--- DATA ENTRIES ---
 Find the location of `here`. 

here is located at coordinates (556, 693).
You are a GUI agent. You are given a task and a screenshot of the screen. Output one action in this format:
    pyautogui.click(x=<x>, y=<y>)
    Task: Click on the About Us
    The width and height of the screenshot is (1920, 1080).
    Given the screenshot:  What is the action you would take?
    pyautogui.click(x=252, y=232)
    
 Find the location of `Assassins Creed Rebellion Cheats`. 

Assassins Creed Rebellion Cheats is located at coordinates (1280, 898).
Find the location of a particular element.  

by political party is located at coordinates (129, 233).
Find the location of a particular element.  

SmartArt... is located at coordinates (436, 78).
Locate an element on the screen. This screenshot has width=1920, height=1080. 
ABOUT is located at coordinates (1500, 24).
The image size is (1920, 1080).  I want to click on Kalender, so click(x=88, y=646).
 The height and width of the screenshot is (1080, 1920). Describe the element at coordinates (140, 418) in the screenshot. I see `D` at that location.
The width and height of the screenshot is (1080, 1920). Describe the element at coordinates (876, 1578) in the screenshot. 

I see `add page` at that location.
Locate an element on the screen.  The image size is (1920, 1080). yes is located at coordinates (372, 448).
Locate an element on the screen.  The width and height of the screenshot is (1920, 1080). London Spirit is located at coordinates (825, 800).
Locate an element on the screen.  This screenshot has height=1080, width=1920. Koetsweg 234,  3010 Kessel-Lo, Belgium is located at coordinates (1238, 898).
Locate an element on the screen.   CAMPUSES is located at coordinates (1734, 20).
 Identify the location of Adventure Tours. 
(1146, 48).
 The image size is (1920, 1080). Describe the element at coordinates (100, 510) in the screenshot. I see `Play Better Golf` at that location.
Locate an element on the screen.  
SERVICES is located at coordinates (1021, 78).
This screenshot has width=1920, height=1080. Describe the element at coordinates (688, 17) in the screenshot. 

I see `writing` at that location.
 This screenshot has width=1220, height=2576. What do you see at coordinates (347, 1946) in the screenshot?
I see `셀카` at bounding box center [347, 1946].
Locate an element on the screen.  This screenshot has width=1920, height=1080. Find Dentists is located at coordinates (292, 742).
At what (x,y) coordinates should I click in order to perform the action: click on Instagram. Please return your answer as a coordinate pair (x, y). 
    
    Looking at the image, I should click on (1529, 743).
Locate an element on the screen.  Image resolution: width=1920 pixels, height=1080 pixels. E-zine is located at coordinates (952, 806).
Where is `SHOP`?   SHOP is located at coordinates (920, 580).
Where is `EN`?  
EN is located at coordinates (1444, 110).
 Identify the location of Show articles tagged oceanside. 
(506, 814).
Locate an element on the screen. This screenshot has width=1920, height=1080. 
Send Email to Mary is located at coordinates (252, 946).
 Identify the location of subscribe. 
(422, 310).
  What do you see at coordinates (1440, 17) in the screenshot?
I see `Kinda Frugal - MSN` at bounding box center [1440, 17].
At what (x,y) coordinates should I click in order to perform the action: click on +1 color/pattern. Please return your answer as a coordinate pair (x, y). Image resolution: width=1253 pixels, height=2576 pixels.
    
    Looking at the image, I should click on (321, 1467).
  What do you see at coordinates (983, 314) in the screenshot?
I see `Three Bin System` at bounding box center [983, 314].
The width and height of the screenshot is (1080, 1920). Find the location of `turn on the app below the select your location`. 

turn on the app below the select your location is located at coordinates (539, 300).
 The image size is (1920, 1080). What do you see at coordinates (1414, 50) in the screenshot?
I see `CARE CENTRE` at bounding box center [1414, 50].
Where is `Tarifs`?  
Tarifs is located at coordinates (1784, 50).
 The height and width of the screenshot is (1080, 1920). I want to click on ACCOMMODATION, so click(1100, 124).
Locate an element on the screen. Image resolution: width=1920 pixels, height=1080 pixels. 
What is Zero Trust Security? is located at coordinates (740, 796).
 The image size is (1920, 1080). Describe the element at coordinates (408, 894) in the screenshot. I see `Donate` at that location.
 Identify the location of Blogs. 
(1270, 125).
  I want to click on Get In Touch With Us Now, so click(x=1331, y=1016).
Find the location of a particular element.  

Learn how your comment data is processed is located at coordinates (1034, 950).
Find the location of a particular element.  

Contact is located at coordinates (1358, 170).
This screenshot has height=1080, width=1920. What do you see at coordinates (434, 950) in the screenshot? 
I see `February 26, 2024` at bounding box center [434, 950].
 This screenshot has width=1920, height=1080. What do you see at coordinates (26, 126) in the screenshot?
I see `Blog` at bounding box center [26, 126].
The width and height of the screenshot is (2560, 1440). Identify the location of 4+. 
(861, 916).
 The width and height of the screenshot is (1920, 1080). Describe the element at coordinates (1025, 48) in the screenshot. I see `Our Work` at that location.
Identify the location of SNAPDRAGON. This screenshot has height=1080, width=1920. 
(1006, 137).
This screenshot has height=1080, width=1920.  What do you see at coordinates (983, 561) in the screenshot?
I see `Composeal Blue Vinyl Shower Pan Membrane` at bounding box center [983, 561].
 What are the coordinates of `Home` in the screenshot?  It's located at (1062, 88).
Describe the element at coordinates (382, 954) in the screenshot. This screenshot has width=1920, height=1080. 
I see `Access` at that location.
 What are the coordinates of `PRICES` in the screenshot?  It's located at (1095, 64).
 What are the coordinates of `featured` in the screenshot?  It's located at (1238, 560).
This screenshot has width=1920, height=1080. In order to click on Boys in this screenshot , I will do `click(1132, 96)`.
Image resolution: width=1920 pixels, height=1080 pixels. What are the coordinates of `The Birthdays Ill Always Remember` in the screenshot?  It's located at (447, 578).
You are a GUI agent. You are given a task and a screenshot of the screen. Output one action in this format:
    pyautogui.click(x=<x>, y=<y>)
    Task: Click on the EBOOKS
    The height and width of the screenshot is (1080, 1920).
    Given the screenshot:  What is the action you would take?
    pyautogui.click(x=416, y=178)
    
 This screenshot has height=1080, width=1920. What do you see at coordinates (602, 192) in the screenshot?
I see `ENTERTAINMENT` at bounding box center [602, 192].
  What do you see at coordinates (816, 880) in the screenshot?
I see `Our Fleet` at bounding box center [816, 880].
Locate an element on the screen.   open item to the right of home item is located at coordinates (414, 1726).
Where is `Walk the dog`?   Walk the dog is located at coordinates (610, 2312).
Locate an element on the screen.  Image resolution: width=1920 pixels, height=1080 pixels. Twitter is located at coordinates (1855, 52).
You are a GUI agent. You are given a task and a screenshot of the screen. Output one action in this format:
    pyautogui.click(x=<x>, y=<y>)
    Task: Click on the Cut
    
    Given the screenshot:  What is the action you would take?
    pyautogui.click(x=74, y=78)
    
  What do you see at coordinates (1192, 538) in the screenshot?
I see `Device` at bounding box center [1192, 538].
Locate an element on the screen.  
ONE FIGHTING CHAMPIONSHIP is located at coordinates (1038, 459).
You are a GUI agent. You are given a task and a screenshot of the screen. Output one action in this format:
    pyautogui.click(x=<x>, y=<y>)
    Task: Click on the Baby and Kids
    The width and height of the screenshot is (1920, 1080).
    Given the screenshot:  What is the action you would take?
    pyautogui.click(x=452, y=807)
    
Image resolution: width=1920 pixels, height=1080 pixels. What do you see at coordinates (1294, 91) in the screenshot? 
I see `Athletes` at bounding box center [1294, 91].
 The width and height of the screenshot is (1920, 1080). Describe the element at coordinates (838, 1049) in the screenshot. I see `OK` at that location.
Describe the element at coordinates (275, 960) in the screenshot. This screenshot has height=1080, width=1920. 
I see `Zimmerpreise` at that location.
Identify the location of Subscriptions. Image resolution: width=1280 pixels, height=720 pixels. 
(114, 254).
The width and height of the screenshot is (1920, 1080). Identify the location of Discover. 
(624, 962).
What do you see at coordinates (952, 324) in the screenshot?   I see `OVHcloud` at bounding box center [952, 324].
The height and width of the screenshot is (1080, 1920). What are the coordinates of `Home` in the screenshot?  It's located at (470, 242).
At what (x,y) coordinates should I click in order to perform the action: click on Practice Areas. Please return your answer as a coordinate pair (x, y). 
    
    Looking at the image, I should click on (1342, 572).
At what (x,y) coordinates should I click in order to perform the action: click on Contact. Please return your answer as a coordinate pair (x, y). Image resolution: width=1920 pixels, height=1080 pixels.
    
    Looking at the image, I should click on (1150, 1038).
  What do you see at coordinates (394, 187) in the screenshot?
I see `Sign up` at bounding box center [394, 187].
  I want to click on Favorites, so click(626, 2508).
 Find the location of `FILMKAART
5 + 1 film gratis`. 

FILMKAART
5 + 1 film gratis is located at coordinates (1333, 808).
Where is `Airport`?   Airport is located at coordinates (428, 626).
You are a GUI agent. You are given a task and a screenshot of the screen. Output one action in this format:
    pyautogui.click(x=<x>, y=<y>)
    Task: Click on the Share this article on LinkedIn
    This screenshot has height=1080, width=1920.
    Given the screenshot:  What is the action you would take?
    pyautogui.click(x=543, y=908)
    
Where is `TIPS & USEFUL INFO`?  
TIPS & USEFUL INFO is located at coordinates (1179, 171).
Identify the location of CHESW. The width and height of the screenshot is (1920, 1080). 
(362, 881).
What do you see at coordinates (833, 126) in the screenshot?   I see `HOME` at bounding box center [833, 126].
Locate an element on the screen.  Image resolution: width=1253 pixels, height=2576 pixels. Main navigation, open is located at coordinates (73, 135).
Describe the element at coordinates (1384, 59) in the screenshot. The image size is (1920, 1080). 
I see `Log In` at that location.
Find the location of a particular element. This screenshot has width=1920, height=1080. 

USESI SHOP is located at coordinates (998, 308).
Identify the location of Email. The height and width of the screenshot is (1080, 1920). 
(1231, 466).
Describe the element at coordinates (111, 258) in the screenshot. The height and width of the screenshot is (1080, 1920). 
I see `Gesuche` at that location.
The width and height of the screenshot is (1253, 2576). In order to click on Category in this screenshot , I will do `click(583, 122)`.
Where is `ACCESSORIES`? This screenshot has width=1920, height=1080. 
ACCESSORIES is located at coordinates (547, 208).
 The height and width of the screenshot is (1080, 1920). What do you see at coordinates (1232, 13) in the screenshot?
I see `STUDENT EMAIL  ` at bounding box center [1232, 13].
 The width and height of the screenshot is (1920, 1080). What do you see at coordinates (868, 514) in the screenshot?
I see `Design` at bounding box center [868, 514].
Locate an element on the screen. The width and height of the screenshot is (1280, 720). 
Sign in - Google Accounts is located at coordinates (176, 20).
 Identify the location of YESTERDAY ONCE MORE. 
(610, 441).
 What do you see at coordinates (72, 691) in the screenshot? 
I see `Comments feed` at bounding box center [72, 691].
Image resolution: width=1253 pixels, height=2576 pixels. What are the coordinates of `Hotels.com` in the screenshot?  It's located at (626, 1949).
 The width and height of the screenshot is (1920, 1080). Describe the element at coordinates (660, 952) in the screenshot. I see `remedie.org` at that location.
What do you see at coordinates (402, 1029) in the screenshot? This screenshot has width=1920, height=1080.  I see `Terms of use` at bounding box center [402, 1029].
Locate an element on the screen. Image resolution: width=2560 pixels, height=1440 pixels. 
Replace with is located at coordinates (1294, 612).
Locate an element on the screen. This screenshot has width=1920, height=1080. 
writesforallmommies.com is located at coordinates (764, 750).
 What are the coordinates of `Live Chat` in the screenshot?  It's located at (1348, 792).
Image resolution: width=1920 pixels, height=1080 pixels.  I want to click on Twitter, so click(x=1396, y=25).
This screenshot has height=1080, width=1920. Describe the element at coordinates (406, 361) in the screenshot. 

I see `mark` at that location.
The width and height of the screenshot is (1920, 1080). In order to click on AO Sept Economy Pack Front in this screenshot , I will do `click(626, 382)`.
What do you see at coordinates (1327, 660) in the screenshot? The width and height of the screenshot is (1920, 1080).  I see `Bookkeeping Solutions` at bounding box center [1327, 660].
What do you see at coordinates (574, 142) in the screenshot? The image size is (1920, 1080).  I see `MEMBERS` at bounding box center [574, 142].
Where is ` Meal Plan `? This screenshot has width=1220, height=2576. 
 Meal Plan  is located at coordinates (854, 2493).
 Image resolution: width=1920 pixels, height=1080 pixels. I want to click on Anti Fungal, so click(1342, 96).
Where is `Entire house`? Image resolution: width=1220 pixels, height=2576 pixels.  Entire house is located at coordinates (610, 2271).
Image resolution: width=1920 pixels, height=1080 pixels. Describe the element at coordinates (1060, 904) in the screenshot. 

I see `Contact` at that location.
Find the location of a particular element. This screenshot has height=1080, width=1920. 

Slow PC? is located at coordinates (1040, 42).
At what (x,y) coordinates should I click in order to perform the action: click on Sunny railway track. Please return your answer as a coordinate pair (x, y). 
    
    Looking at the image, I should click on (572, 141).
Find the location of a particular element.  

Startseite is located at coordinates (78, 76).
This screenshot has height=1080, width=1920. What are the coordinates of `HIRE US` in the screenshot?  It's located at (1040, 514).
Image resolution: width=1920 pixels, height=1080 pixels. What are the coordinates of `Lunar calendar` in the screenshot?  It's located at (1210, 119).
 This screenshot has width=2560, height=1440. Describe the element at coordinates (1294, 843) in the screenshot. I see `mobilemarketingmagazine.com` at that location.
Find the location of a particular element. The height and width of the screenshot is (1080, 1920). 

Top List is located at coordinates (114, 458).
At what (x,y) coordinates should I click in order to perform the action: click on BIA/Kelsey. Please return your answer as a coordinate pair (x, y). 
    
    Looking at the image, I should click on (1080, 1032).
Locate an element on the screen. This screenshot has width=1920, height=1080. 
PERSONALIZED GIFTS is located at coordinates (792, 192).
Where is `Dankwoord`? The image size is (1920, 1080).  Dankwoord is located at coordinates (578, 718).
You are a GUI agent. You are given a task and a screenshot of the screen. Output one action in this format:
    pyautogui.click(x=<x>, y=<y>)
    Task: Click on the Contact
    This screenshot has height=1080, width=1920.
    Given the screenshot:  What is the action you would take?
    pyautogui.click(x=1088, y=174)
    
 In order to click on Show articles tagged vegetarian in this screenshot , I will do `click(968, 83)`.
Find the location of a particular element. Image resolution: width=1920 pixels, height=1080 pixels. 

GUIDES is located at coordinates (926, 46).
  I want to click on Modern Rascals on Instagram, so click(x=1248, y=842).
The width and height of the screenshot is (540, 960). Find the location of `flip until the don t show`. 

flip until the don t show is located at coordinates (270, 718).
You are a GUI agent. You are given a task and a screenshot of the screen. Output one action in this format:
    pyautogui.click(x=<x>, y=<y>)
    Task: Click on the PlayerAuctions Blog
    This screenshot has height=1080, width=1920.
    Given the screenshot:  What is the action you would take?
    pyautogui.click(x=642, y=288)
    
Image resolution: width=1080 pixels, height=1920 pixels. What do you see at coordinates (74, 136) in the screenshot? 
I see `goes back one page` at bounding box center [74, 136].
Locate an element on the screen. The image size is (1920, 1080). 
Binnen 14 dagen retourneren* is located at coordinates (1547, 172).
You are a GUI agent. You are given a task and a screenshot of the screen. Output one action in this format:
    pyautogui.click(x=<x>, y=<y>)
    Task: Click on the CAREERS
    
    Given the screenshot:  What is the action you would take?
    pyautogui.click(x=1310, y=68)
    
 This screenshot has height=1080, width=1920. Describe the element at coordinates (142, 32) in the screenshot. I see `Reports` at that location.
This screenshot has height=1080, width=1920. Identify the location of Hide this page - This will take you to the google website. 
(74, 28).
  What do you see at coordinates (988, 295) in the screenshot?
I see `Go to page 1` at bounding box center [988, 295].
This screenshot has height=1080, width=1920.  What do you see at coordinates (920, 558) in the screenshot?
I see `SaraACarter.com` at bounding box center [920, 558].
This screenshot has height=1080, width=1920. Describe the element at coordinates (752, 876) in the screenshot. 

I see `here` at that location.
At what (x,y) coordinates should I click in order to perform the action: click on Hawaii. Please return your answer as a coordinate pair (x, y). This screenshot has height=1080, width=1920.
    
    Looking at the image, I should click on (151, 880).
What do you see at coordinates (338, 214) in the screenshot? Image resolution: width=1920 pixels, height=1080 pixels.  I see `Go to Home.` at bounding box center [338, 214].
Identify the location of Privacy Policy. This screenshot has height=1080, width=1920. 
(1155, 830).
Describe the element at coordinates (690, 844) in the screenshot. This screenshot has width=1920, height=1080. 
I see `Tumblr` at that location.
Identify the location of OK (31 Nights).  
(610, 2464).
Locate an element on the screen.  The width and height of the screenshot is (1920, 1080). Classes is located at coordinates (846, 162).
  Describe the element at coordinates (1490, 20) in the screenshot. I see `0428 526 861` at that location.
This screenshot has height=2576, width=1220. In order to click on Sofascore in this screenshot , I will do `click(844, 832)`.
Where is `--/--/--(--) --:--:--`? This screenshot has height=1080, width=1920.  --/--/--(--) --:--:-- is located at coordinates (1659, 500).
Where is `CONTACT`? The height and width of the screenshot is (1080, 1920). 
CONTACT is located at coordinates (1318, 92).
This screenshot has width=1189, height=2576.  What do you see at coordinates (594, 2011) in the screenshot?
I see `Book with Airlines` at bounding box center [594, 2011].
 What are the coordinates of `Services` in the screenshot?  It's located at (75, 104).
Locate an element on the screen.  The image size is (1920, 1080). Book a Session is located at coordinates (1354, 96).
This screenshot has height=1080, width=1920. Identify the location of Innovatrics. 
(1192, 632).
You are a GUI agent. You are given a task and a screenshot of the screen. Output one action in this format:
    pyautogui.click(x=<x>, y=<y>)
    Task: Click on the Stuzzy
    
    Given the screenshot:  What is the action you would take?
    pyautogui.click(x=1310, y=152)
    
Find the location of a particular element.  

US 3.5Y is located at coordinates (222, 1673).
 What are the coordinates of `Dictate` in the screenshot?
---
▸ TASK GOAL: Starting with the line containing "Locate an element on the screen. The width" and going on through the line containing "What do you see at coordinates (1327, 660)", substitute "Screenshot resolution" for every "Image resolution". Output only those lines, with everything else unchanged.

▸ REPLY:
Locate an element on the screen. The width and height of the screenshot is (1280, 720). 
Sign in - Google Accounts is located at coordinates (176, 20).
 Identify the location of YESTERDAY ONCE MORE. 
(610, 441).
 What do you see at coordinates (72, 691) in the screenshot? 
I see `Comments feed` at bounding box center [72, 691].
Screenshot resolution: width=1253 pixels, height=2576 pixels. What are the coordinates of `Hotels.com` in the screenshot?  It's located at (626, 1949).
 The width and height of the screenshot is (1920, 1080). Describe the element at coordinates (660, 952) in the screenshot. I see `remedie.org` at that location.
What do you see at coordinates (402, 1029) in the screenshot? This screenshot has width=1920, height=1080.  I see `Terms of use` at bounding box center [402, 1029].
Locate an element on the screen. Screenshot resolution: width=2560 pixels, height=1440 pixels. 
Replace with is located at coordinates (1294, 612).
Locate an element on the screen. This screenshot has width=1920, height=1080. 
writesforallmommies.com is located at coordinates (764, 750).
 What are the coordinates of `Live Chat` in the screenshot?  It's located at (1348, 792).
Screenshot resolution: width=1920 pixels, height=1080 pixels.  I want to click on Twitter, so click(x=1396, y=25).
This screenshot has height=1080, width=1920. Describe the element at coordinates (406, 361) in the screenshot. 

I see `mark` at that location.
The width and height of the screenshot is (1920, 1080). In order to click on AO Sept Economy Pack Front in this screenshot , I will do `click(626, 382)`.
What do you see at coordinates (1327, 660) in the screenshot? The width and height of the screenshot is (1920, 1080).  I see `Bookkeeping Solutions` at bounding box center [1327, 660].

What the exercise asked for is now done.